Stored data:
- Opening Delimiter -

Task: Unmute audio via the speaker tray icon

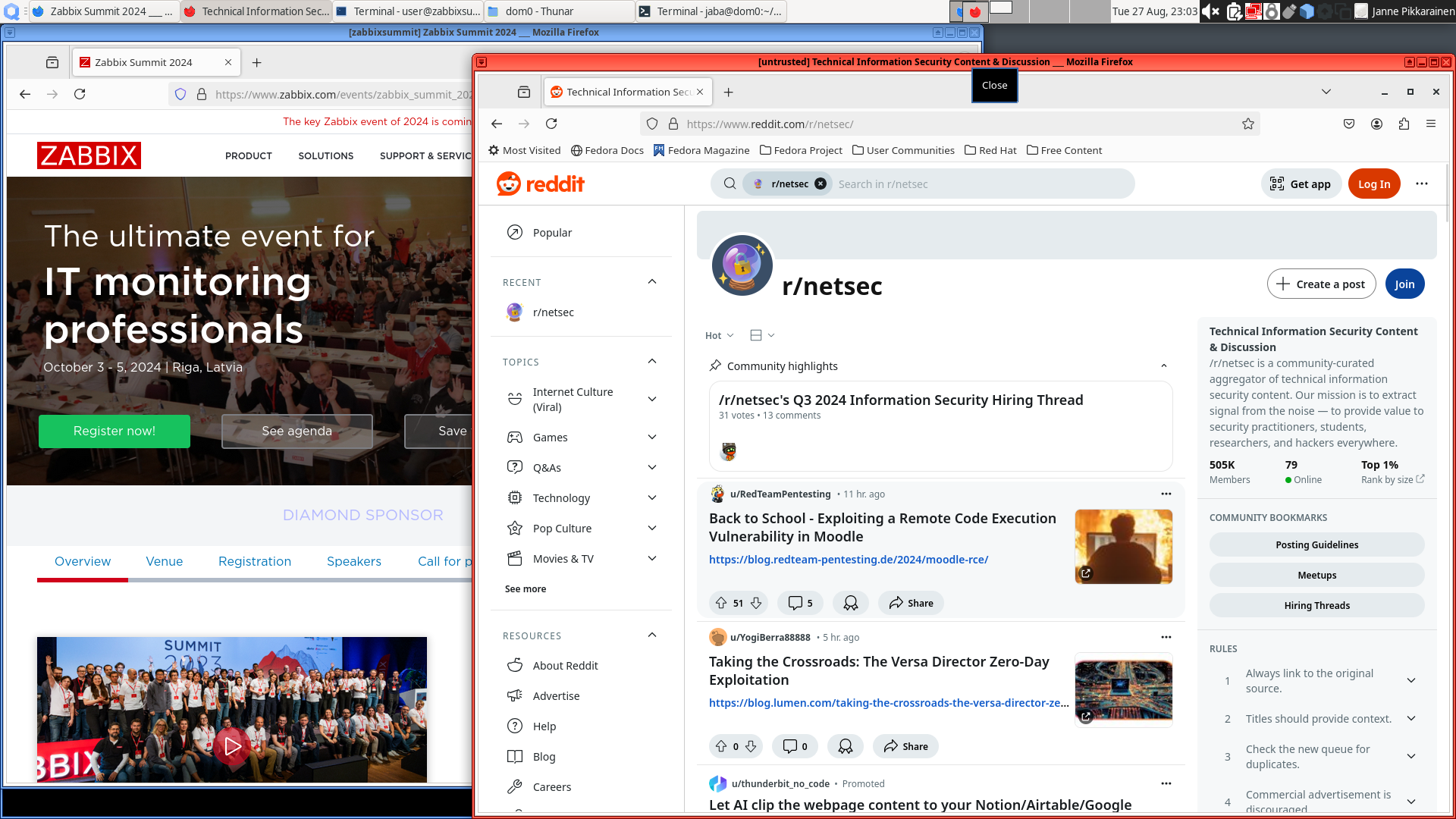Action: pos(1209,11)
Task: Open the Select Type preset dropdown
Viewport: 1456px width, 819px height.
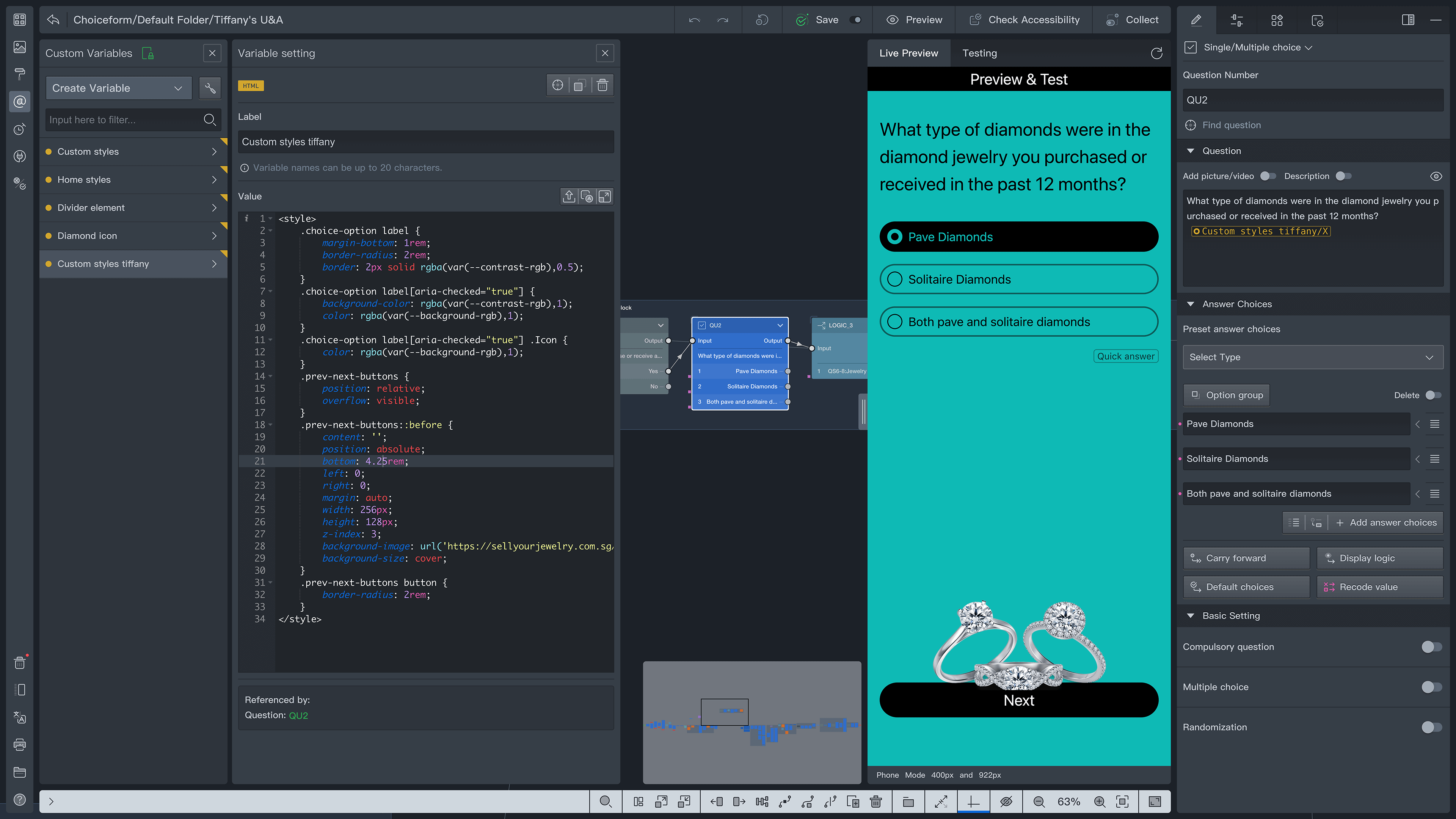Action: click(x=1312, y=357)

- Closing Delimiter -

* AIM OF THE TASK
Retype every entry word for word, but do not carry over the pictures.

* ANSWER SECTION
Task: Unmute audio via the speaker tray icon

Action: pos(1209,11)
Task: Open the Select Type preset dropdown
Viewport: 1456px width, 819px height.
Action: click(x=1312, y=357)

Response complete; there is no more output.